You need to understand a bit how Wordtracker works. It does what is called a "vertical search" meaning it detects all search queries (covering over 95% of worldwide search engine use) that were entered during the last month containing the word(s) selected by any particular online information surfers. In the case of "Obama" for example, it returned all search queries used with that word in it, and that in all possible combinations entered. For example, you may get back things like "1 million barack obama president" and "adacity of hope barack obama." This means it brings back even misspelled search terms, as long as they were used by web surfers in appreciable numbers.
It also tells you the cumulative number of how many times each search-phrase was used during the preceding 30 days.
The Methodology:
My initial concern was to find out who among the Republicans was the real front-runner. I had a nagging suspicion that those candidates whom the press presents as having any kind of "electibility" really don't have any - or at least not much of it, in any case. I would then compare the results with the numbers generated by the Democratic front-runners, Barack Obama and Hillary Clinton.

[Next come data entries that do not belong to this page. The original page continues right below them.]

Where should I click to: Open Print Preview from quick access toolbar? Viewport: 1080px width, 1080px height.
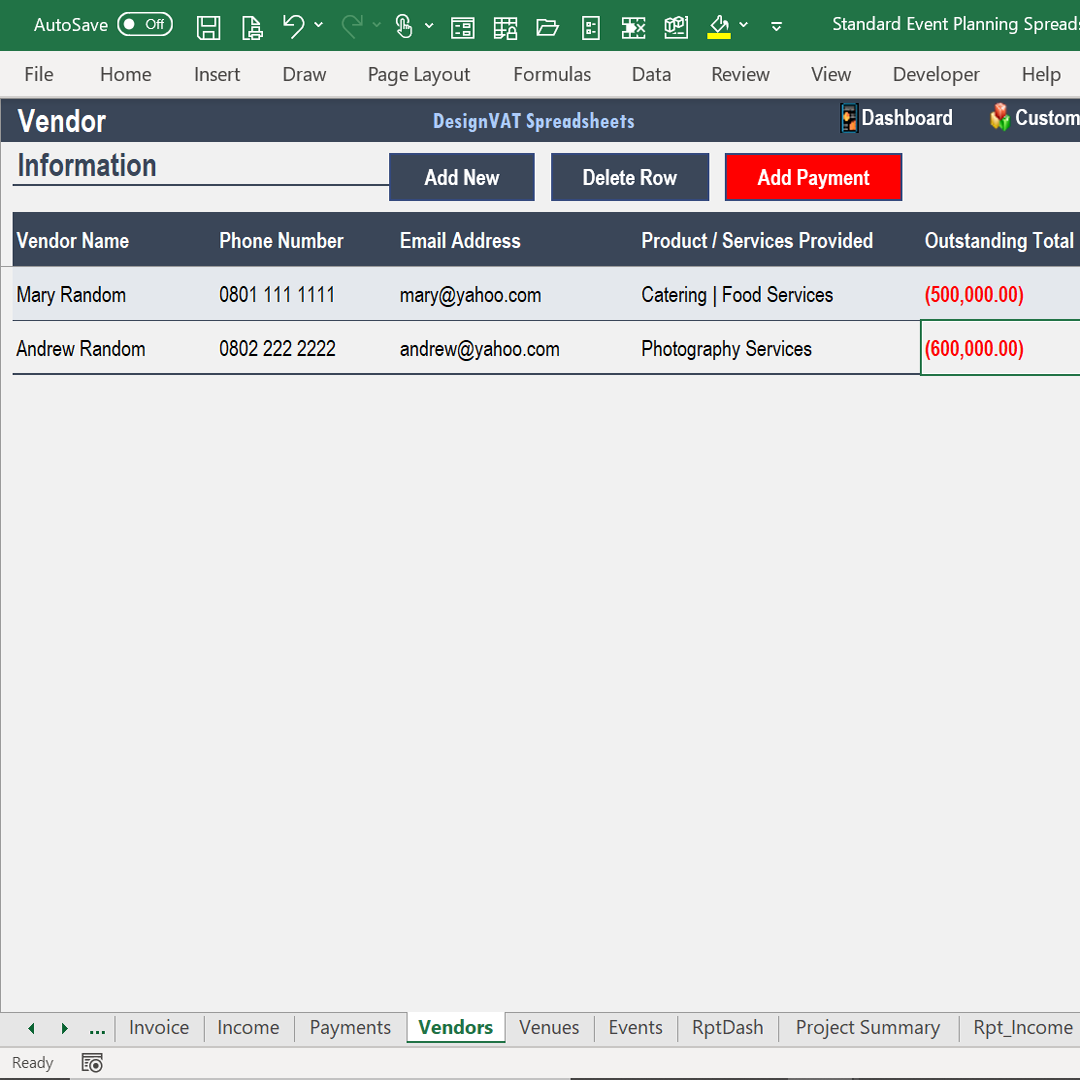pos(252,27)
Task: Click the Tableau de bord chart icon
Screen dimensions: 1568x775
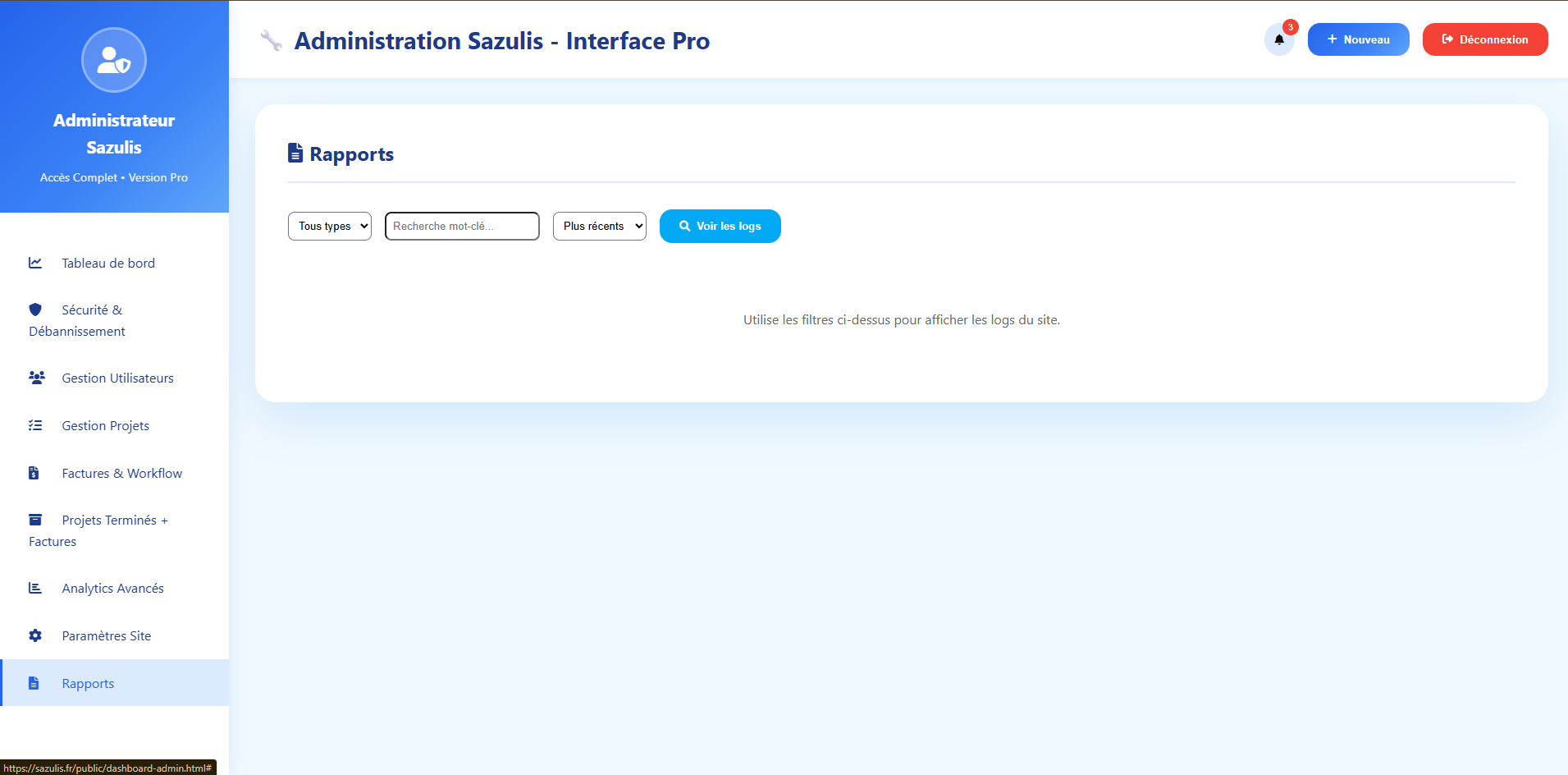Action: 35,263
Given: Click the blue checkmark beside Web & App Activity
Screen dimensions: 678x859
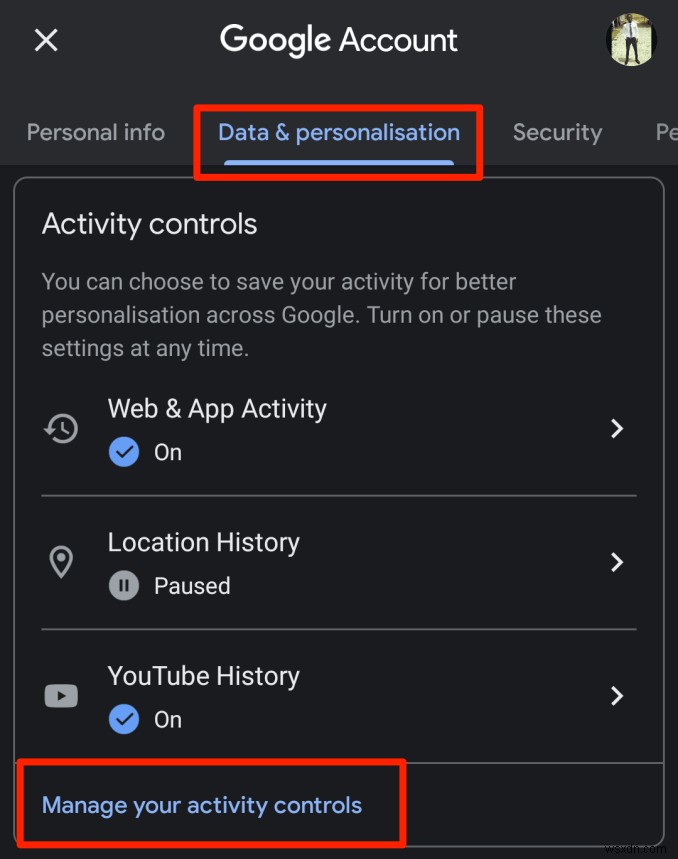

With a few exceptions, I only typed in each candidate's last name to get the largest possible number of returns with all possible permutations. The exceptions are Duncan Hunter, Ron Paul, and John Edwards whose names I entered as first and last name combinations (these surnames are just too common in the world and would return too many unrelated results). Of all results, I picked only the top three or four highest-demand keywords and the related numbers to keep things to a manageable minimum. The numbers stated represent the number of searches Wordtracker measured during the last 30 days.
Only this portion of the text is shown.